オレは、ガラスの破片を踏んでケガをしないように、食器棚の前に脱ぎ散らかしてあったスリッパを素足に引っかけざま、廊下に飛び出し、
――パタパタパタパタッ……!
と、騒がしく走った。
謎の足音は、ベッドルームに消えたようだった。
いつの間にか、恐怖より怒りが倍増している。
こう見えても、ひと昔前は、わりとヤンチャをしていたほうだし。
いかにも逃げ腰な、さっきの足音からは、たいした危険性も感じられなかった。
相手を迎え撃つ覚悟を決めるや、オレは、ドアをそっと少し引いて、中をのぞきこんだ。
すぐに、ベッドの上の羽根布団が、こんもり膨らんでいるのに気付く。
どこのどいつか知らないが、他人様の寝床にもぐりこんで身を隠すようなヤカラは、恐るるに足らず、だ。

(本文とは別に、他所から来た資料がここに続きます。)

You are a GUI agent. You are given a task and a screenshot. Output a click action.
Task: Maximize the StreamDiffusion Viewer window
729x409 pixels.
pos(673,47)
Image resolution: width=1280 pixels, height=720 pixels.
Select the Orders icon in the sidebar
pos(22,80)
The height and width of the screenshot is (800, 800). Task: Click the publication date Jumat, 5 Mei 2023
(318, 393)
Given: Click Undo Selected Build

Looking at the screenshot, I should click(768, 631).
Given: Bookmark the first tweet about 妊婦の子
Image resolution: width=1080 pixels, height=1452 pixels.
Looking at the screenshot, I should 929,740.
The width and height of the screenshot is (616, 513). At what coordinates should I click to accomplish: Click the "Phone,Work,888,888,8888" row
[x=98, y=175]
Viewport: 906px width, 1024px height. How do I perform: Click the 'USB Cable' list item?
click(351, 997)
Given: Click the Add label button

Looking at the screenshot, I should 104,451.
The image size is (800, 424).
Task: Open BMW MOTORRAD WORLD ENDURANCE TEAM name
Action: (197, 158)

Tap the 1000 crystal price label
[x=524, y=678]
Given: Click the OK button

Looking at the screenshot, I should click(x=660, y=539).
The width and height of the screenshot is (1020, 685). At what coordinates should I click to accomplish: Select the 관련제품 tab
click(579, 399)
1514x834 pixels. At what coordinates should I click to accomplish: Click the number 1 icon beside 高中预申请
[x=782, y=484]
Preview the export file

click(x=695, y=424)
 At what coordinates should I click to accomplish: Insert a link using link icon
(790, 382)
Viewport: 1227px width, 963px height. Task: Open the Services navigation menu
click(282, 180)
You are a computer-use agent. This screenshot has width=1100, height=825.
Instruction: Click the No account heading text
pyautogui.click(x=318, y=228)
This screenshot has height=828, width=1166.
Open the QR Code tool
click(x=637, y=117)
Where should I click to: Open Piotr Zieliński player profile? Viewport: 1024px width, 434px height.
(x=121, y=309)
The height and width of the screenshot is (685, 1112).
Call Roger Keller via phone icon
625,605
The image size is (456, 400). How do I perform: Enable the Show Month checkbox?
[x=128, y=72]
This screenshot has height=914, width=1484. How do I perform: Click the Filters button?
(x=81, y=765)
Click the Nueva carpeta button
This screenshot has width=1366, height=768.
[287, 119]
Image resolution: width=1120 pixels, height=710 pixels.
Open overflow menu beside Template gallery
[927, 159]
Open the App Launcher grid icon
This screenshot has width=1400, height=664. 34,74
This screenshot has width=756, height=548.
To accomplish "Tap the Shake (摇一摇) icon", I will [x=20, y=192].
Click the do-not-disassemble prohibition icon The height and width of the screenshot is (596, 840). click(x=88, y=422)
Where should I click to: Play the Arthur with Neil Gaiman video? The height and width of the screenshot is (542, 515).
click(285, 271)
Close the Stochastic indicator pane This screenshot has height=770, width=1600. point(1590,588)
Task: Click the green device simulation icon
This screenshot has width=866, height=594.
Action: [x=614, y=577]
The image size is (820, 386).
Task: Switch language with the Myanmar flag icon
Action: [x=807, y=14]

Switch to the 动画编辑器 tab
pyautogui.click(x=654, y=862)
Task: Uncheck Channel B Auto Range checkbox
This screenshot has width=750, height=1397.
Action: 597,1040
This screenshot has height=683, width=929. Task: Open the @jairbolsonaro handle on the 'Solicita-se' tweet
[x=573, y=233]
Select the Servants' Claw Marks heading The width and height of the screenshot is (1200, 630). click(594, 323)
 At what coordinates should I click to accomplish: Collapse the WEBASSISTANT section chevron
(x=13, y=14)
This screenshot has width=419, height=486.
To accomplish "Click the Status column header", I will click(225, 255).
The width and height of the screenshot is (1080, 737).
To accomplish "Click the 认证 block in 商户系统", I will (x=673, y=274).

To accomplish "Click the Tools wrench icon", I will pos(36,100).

オレは、ドアのスキ間から身をすべらせてコッソリ中に入り込み、ベッドに近付いた。
そのまま羽根布団の端に手をかけ、イッキに引っ剥がした。
ベッドの上には、着古したスウェット姿の男が。横向きに体を丸めながら、なんと、場違いにスヤスヤ寝息をたてて熟睡していた。
男は、オレにそっくり……いや、まるっきり、何から何までオレそのもの。
オレ自身だった。まぎれもなく。
なんなんだ、これは?
いったい、どういう……?
――ぐちゃぐちゃ、……ぐちゃ……。
かすかに聞こえてきた、くぐもった水音。
オレは必死に耳をすませながら、常夜灯の薄明かりを頼りに目をこらし、ベッドの上の"オレ"の顔を見下ろした。
すると、その鼻の付け根のあたりがボコッとハチ切れそうに盛り上がったかと思いきや、下に向かって移動すると、それぞれの鼻の穴から、小さな生き物が「ぐちゃり」と這い出てきた。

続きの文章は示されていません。